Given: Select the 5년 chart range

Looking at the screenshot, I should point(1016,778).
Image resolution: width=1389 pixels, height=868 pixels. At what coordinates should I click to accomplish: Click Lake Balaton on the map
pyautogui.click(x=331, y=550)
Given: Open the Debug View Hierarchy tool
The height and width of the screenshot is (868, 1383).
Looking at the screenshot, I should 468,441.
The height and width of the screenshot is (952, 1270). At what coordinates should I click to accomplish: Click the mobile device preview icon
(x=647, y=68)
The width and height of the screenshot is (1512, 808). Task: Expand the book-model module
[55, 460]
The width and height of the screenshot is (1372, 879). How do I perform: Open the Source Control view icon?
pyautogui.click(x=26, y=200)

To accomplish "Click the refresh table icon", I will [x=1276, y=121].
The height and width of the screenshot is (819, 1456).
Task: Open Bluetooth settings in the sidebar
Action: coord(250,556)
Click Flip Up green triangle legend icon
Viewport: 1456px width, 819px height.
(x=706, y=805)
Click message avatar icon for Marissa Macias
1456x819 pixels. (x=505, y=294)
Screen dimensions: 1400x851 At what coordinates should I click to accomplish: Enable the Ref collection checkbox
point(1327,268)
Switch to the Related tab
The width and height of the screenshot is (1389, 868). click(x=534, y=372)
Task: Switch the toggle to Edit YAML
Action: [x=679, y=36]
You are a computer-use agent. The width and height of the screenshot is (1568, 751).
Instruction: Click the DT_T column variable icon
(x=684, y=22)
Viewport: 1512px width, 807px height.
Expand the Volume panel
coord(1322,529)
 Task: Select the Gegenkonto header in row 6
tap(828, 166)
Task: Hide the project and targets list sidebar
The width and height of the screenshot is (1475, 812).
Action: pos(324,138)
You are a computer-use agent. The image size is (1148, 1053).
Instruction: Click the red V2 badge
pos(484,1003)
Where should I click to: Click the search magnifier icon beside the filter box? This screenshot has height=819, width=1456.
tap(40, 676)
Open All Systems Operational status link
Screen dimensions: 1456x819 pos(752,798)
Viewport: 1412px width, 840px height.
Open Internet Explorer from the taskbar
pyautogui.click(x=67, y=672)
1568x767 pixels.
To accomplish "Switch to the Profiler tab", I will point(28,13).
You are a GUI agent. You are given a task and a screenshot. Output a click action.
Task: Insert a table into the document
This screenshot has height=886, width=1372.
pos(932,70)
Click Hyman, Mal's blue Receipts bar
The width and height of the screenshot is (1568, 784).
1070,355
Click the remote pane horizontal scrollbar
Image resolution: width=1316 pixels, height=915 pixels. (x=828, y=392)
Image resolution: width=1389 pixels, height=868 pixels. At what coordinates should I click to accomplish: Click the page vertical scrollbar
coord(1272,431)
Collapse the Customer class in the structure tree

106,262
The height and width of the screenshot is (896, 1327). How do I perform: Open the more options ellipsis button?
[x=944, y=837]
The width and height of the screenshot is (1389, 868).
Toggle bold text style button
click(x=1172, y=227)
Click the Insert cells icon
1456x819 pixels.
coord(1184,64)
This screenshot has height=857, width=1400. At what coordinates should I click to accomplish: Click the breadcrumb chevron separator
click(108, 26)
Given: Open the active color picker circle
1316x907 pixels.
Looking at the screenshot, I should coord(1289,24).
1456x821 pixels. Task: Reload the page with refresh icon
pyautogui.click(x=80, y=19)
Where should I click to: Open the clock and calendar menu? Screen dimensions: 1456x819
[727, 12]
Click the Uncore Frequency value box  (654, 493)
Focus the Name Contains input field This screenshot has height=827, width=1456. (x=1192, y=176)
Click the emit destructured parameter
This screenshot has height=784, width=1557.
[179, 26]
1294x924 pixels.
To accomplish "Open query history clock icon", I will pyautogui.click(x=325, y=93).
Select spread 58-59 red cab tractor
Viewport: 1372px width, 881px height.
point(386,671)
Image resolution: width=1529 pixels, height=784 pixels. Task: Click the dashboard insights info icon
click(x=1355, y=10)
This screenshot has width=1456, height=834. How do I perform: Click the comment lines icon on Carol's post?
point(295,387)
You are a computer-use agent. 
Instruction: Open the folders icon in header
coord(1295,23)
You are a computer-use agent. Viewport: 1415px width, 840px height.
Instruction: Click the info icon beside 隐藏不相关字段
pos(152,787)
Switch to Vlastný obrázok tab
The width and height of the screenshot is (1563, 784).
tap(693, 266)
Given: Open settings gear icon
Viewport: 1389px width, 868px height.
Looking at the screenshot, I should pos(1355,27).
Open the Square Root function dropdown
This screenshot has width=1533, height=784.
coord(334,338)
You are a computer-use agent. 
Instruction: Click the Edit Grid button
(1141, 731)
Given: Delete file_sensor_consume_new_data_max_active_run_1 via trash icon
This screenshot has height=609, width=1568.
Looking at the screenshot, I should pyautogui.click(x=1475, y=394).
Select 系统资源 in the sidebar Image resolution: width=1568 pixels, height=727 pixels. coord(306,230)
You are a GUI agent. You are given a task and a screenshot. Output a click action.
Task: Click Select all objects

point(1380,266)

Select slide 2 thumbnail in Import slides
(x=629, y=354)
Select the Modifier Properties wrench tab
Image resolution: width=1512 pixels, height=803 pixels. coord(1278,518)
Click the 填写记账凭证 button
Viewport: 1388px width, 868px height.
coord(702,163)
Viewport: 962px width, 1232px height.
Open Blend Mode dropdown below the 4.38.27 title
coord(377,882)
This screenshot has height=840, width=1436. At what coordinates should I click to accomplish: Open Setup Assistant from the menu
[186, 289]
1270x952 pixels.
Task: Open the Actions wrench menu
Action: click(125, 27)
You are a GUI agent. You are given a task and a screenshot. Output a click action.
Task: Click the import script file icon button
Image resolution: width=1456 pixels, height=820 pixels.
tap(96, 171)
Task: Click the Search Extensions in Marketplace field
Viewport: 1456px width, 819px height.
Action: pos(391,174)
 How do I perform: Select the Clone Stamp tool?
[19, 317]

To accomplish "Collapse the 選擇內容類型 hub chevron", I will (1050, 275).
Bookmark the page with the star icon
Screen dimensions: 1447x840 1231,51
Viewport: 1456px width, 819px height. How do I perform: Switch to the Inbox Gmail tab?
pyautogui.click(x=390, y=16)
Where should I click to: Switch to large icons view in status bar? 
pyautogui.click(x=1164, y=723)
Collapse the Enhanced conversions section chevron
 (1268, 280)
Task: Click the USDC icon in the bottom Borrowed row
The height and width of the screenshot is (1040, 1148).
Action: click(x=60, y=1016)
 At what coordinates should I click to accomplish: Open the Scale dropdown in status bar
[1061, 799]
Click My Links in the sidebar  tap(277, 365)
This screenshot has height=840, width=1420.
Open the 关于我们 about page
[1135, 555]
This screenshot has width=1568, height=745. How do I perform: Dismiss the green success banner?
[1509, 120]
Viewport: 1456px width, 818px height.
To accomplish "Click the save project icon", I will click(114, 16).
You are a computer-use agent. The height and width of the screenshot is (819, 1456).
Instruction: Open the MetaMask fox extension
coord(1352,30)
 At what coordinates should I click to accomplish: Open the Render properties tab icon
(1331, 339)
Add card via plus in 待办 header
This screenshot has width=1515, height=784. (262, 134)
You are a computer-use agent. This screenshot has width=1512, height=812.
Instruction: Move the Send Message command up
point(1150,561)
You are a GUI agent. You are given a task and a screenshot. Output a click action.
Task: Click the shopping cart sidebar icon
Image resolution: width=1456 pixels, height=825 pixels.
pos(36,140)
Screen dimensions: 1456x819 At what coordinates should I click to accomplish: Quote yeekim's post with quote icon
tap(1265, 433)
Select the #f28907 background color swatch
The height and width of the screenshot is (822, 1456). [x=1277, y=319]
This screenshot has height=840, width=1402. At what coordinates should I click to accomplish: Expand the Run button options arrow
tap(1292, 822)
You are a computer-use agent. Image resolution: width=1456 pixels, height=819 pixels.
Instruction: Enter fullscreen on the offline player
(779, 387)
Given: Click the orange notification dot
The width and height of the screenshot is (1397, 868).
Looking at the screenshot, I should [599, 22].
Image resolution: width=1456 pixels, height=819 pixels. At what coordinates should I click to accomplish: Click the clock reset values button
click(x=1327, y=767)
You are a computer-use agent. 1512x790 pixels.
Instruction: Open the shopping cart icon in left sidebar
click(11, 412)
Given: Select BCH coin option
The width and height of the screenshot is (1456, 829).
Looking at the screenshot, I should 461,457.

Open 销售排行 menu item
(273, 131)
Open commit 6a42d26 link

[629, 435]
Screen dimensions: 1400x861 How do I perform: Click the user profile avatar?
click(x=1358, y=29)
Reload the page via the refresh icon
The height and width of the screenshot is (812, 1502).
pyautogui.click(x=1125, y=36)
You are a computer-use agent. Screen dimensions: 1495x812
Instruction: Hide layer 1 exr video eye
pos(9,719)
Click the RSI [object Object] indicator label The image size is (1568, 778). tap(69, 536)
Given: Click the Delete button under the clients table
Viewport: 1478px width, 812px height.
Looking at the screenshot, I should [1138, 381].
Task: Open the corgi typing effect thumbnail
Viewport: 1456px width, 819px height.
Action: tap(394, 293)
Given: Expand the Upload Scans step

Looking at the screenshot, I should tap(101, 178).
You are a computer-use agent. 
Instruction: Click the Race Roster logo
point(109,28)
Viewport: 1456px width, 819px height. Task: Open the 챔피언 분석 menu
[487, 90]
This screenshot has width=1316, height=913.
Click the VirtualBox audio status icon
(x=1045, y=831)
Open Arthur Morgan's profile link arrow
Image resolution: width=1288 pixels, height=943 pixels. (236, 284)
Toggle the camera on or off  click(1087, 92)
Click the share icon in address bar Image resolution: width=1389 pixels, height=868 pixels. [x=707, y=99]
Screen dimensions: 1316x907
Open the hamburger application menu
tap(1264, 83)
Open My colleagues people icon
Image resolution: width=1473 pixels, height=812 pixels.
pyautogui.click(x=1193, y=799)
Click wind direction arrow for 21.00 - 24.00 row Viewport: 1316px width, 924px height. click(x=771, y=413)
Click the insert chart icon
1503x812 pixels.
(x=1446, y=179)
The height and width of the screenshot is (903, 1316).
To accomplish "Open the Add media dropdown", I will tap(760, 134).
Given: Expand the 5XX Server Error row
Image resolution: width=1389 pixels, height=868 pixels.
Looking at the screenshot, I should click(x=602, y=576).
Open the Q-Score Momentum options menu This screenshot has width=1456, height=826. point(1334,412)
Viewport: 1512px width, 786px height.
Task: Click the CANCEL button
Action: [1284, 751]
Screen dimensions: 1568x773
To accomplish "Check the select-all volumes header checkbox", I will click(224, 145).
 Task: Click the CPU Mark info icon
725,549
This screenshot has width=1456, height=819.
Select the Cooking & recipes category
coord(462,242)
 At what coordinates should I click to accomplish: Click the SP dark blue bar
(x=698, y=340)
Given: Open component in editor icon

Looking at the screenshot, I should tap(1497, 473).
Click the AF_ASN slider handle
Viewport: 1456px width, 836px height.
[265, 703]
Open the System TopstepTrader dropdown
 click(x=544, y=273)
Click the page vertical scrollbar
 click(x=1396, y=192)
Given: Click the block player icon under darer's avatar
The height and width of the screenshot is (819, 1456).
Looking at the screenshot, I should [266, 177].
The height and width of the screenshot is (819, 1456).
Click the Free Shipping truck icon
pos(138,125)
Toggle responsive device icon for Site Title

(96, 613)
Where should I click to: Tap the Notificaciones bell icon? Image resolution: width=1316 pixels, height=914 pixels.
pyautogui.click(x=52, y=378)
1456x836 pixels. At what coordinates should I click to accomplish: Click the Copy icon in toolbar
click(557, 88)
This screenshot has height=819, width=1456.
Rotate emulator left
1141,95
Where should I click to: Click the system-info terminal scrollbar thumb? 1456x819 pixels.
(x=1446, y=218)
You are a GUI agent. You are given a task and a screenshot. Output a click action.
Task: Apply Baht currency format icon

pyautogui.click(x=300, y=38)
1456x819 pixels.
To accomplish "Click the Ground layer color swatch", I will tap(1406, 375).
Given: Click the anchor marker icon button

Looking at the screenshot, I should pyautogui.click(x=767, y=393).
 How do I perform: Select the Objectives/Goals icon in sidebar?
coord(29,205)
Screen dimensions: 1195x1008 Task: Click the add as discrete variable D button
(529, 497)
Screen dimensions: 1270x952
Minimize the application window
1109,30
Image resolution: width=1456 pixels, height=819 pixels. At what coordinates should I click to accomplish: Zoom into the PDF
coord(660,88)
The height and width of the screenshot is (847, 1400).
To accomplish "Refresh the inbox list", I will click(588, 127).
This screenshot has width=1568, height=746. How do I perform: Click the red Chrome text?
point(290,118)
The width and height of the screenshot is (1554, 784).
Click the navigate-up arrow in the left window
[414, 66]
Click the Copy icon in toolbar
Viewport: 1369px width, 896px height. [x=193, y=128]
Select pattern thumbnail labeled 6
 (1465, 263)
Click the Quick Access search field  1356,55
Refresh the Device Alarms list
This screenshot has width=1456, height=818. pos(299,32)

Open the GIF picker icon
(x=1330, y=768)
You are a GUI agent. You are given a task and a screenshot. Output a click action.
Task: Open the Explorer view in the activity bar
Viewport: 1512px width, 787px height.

========

= Task item =
Within the listing above, extract exactly the lines from the line with "Select pattern thumbnail labeled 6" to the line with "Task: Open the Explorer", the two named lines included, and no others.

= Solution to this task =
Select pattern thumbnail labeled 6
 (1465, 263)
Click the Quick Access search field  1356,55
Refresh the Device Alarms list
This screenshot has width=1456, height=818. pos(299,32)

Open the GIF picker icon
(x=1330, y=768)
You are a GUI agent. You are given a task and a screenshot. Output a click action.
Task: Open the Explorer view in the activity bar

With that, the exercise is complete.